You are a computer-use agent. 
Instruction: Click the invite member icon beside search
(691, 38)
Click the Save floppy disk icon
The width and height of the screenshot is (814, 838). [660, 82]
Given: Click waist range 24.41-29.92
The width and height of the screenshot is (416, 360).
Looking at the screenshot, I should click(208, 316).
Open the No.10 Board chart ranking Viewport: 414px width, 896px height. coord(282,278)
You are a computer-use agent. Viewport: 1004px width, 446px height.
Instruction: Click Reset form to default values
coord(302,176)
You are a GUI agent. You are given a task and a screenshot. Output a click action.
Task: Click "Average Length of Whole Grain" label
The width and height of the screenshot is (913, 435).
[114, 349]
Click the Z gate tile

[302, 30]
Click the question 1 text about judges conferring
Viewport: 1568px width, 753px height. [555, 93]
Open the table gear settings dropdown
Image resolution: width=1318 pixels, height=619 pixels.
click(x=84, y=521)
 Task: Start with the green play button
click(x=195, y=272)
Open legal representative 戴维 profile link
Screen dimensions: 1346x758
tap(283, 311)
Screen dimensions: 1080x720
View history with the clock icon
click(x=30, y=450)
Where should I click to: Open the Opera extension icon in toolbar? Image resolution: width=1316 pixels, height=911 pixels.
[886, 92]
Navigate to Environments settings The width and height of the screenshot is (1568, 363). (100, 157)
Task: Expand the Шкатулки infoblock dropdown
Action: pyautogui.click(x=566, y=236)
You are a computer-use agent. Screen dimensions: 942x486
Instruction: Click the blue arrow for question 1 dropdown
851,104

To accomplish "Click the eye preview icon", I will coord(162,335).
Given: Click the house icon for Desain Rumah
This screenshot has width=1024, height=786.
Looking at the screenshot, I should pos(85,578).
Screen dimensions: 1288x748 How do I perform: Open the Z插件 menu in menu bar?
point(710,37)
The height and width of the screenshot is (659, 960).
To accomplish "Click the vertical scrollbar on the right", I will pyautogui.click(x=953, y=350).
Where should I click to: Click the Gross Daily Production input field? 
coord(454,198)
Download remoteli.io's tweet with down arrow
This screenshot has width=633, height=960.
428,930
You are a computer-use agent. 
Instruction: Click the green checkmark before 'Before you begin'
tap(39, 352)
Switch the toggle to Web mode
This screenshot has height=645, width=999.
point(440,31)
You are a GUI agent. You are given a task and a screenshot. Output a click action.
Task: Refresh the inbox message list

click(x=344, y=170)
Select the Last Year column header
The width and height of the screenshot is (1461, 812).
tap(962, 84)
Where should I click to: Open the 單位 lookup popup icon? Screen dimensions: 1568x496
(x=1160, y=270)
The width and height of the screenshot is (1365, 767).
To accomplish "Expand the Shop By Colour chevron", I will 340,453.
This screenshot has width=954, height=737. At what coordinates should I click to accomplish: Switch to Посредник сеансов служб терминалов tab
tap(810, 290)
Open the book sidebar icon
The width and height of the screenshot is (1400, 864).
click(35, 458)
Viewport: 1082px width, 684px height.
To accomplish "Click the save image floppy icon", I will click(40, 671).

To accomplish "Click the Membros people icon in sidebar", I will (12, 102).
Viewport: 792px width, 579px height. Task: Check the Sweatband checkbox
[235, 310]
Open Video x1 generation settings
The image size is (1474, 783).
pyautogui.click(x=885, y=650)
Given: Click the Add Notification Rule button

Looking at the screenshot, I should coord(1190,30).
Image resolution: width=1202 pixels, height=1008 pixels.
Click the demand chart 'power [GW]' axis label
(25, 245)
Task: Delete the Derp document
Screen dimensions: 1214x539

────────────────────

Exercise ▸
Every line of the material above must be duplicated exactly.

Response for this exercise ▸
You are a computer-use agent. 
Instruction: Click the invite member icon beside search
(691, 38)
Click the Save floppy disk icon
The width and height of the screenshot is (814, 838). [660, 82]
Given: Click waist range 24.41-29.92
The width and height of the screenshot is (416, 360).
Looking at the screenshot, I should click(208, 316).
Open the No.10 Board chart ranking Viewport: 414px width, 896px height. coord(282,278)
You are a computer-use agent. Viewport: 1004px width, 446px height.
Instruction: Click Reset form to default values
coord(302,176)
You are a GUI agent. You are given a task and a screenshot. Output a click action.
Task: Click "Average Length of Whole Grain" label
The width and height of the screenshot is (913, 435).
[114, 349]
Click the Z gate tile

[302, 30]
Click the question 1 text about judges conferring
Viewport: 1568px width, 753px height. [555, 93]
Open the table gear settings dropdown
Image resolution: width=1318 pixels, height=619 pixels.
click(x=84, y=521)
 Task: Start with the green play button
click(x=195, y=272)
Open legal representative 戴维 profile link
Screen dimensions: 1346x758
tap(283, 311)
Screen dimensions: 1080x720
View history with the clock icon
click(x=30, y=450)
Where should I click to: Open the Opera extension icon in toolbar? Image resolution: width=1316 pixels, height=911 pixels.
[886, 92]
Navigate to Environments settings The width and height of the screenshot is (1568, 363). (100, 157)
Task: Expand the Шкатулки infoblock dropdown
Action: pyautogui.click(x=566, y=236)
You are a computer-use agent. Screen dimensions: 942x486
Instruction: Click the blue arrow for question 1 dropdown
851,104

To accomplish "Click the eye preview icon", I will coord(162,335).
Given: Click the house icon for Desain Rumah
This screenshot has width=1024, height=786.
Looking at the screenshot, I should pos(85,578).
Screen dimensions: 1288x748 How do I perform: Open the Z插件 menu in menu bar?
point(710,37)
The height and width of the screenshot is (659, 960).
To accomplish "Click the vertical scrollbar on the right", I will pyautogui.click(x=953, y=350).
Where should I click to: Click the Gross Daily Production input field? 
coord(454,198)
Download remoteli.io's tweet with down arrow
This screenshot has width=633, height=960.
428,930
You are a computer-use agent. 
Instruction: Click the green checkmark before 'Before you begin'
tap(39, 352)
Switch the toggle to Web mode
This screenshot has height=645, width=999.
point(440,31)
You are a GUI agent. You are given a task and a screenshot. Output a click action.
Task: Refresh the inbox message list

click(x=344, y=170)
Select the Last Year column header
The width and height of the screenshot is (1461, 812).
tap(962, 84)
Where should I click to: Open the 單位 lookup popup icon? Screen dimensions: 1568x496
(x=1160, y=270)
The width and height of the screenshot is (1365, 767).
To accomplish "Expand the Shop By Colour chevron", I will 340,453.
This screenshot has width=954, height=737. At what coordinates should I click to accomplish: Switch to Посредник сеансов служб терминалов tab
tap(810, 290)
Open the book sidebar icon
The width and height of the screenshot is (1400, 864).
click(35, 458)
Viewport: 1082px width, 684px height.
To accomplish "Click the save image floppy icon", I will click(40, 671).

To accomplish "Click the Membros people icon in sidebar", I will (12, 102).
Viewport: 792px width, 579px height. Task: Check the Sweatband checkbox
[235, 310]
Open Video x1 generation settings
The image size is (1474, 783).
pyautogui.click(x=885, y=650)
Given: Click the Add Notification Rule button

Looking at the screenshot, I should coord(1190,30).
Image resolution: width=1202 pixels, height=1008 pixels.
Click the demand chart 'power [GW]' axis label
(25, 245)
Task: Delete the Derp document
Screen dimensions: 1214x539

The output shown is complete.